When Steven Spielberg’s movie Minority Report was made in 2002, they brought together fifteeen futurists and technology experts to predict what life would be like in the year 2054. Many of the things featured in the film, they predicted would arrive around 2020. And right on schedule, robotic dogs and insects are now used by police forces, and manufactured mosquitos do battle with real mosquitos. Retina scanners, and multi-touch surfaces which looked so futuristic then are familiar to us today. Targeted ads were also heavily featured in Minority Report–an idea which seemed over-the-top, but which we now deal with everyday–especially on Facebook. Autonomous cars are well on their way, but not quite at the level the film predicted by the year 2054. We are easily on target, however, to make those cars a reality. Most interesting, is that surveillance technology has grown exponentially and is used on street-corners even in poorer developing nations. But there is still the question of warfare. Can warfare between nations be prevented the way crime was prevented in the film?
The world is still used to thinking of war as being when one country uses artillary and troops to attack, destroy, or invade a foreign territory and conquer a foreign military. Since the dawn of empires, warfare has been bloody and involved very direct confrontation. The pinnacle of global warfare were the nucelar bombs dropped on Hiroshima and Nagasaki in August of 1945 by a handful of American men flying a few thousand feet above the city evading Japanese air surveillance. Although warfare has continued since then, it has gotten less frequent, less violent, and the cost has gone up significantly. Fielding a top-notch military is an enormous burden which requires large sums of taxation, maintenance of countless ships, planes, and weapons, constant research and development, as well as maintaining morale sky high even during long periods of peace. For most countries, it is simply not worth the cost. Furthermore, as we have seen in Vietnam, Afghanistan, and Iraq, having the world’s best military doesn’t mean it’s easy to actually conquer and hold territory. Real control of an invaded country requires colonization–something hardly any country in the world is interested in doing–including the United States–the country most likely to be at war on any given day.

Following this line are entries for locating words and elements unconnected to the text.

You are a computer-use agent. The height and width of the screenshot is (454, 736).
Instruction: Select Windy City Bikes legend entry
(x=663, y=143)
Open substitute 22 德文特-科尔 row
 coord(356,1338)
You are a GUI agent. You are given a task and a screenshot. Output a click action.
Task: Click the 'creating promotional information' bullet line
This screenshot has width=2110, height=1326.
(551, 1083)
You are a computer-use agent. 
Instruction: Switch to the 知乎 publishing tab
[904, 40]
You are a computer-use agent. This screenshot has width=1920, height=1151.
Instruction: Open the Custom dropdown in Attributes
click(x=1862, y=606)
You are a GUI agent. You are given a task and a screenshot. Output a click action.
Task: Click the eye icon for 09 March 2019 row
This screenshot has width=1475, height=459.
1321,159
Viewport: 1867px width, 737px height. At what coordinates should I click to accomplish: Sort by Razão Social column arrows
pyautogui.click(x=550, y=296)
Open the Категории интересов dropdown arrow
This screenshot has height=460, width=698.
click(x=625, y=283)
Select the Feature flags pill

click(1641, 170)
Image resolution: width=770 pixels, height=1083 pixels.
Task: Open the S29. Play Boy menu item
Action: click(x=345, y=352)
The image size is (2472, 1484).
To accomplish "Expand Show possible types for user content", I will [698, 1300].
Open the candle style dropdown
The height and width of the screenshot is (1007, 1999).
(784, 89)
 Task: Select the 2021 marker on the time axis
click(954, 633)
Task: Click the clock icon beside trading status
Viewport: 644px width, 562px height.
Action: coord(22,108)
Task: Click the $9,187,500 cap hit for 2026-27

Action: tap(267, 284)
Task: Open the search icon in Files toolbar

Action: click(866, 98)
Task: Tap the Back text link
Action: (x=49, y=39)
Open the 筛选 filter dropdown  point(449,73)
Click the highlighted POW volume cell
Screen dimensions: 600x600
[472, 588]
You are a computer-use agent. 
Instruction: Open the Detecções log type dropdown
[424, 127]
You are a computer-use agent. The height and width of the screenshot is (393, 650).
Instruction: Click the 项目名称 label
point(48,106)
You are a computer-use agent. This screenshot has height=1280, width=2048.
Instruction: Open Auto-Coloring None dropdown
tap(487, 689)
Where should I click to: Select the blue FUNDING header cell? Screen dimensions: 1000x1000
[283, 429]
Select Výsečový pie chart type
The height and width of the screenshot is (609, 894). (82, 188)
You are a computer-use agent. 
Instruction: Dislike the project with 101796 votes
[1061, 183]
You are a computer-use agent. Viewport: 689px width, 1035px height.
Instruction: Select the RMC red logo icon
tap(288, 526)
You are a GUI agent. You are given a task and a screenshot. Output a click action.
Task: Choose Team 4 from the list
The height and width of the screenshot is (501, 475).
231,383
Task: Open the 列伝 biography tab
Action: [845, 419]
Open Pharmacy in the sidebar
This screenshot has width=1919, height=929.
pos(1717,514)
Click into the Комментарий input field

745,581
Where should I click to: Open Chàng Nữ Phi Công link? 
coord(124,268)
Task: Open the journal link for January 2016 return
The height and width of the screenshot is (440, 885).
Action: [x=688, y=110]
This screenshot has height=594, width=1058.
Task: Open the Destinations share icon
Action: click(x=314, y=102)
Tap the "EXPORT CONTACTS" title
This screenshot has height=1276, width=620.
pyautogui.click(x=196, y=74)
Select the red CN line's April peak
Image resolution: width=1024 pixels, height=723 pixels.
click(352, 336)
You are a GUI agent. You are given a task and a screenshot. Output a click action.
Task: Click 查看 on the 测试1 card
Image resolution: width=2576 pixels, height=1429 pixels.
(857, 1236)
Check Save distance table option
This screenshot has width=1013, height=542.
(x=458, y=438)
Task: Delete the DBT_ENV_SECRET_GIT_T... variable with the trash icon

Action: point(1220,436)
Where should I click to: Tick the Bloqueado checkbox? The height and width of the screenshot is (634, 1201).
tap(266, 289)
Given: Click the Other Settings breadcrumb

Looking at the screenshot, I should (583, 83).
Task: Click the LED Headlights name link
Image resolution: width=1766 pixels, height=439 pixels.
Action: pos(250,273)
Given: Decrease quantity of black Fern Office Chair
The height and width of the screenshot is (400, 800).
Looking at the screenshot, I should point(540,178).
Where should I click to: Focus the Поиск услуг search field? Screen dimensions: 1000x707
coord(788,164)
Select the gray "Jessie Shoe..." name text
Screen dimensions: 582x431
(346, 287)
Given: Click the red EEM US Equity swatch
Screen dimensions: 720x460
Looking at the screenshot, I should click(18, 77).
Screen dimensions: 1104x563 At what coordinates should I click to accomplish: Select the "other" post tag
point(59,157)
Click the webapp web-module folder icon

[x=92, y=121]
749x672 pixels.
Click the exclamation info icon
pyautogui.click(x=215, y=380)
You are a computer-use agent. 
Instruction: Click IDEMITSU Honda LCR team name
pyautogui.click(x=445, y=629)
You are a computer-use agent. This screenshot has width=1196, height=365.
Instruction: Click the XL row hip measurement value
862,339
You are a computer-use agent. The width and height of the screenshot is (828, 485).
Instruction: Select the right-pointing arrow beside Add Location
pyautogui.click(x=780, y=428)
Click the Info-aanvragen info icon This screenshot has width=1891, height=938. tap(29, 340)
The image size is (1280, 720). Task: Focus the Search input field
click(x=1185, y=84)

China, the United States, and Russia are experimenting with hyper-sonic weapons, robots that will take the place of troops, and weapons that use direct-energy attacks to sicken people invisibly without them knowing they are even being attacked. Futuristic, Minority Report-like weaponry is here. However, the weakest great power out there–Russia, is showing that it makes far more sense to outsource war to groups of hackers and mercenaries that can then allow the Russians to claim plausible deniability. These two parties support disinformation campaigns which are aimed at targeting the most divisive issues in any particular country in order to create local civil wars that weaken their enemies from within. In other words, why try to compete militarily with the European Union or invade Britain when you can just use the internet to foster division within the United Kingdom about whether they should be a part of the E.U. It’s a hot topic. Exploit it and make the situation combustible. If it’s France, create websites, tweets, and propaganda that exploit the tension involving Muslim immigration. If it’s the United States, exploit the Red-Blue political divide etc. This saves a lot of money, can’t be easily traced back to the hostile, attacking government, and makes enemy countries fall from within, instead of having to fight them on the battlefield (and spend trillions of dollars, Reminbi, or Rubbles).
This is not a new tactic. It was practiced by the Communist Party in the Soviet Union in the 1920’s and the C.I.A. has done these kind of misinformation campaigns for decades all over the world. But the internet makes this all easier and more exponential. Facebook and Twitter are Silicon Valley-designed products that are designed to get attention and create outrage. They then become addictive. No weapon can be designed that can do better than that.
A Russian-backed organization has repeatedly attacked U.S. pipelines in recent weeks, which will most likely cause a rise in oil prices. “Darkside” outsourced its hacking abilities to a foreign actor. This is known as “ransom-ware-as-a-service.” These are Cybermercenaries for hire. But it’s not just Russia using cyber-warfare and disinformation campaigns. China is using it as well against its two chief rivals: India and the United States.
The best hackers in the world, and the best cyber-defense still belongs to the United States. But it is not clear when and how the U.S. has been defending itself amidst an onslaught of hostile attacks over the past few years. Other than the stuxnet cyber-attack on Iran’s nuclear program, it’s not clear who the U.S. might be attacking recently. China and Russia’s assymetrical warfare is, however, quite out in the open at this point. While this form of warfare may be preferable to the horrific wars in the 18th Century or a nuclear exchange, they do target something that is incredibly precious: a nation’s sense of community. By preying upon the natural divisions within countries (and exaggerating them through conspiracy theories and trying to raise political militants), nationhood becomes increasingly fragile. Most of the targeted countries are caught in a rhetorical civil war at the moment, with growing fringe elements militarizing. The hope is that we are living in the wild wild West days of the internet where people can still be easily manipulated, lied to, and stolen from through social media and websites. For now, people need to be on alert. There is a war going on between the world’s superpowers and the main goal is to fill your digitial experience with propaganda, lies, conpiracy theories, and dislike of your own nation and fellow-citizens.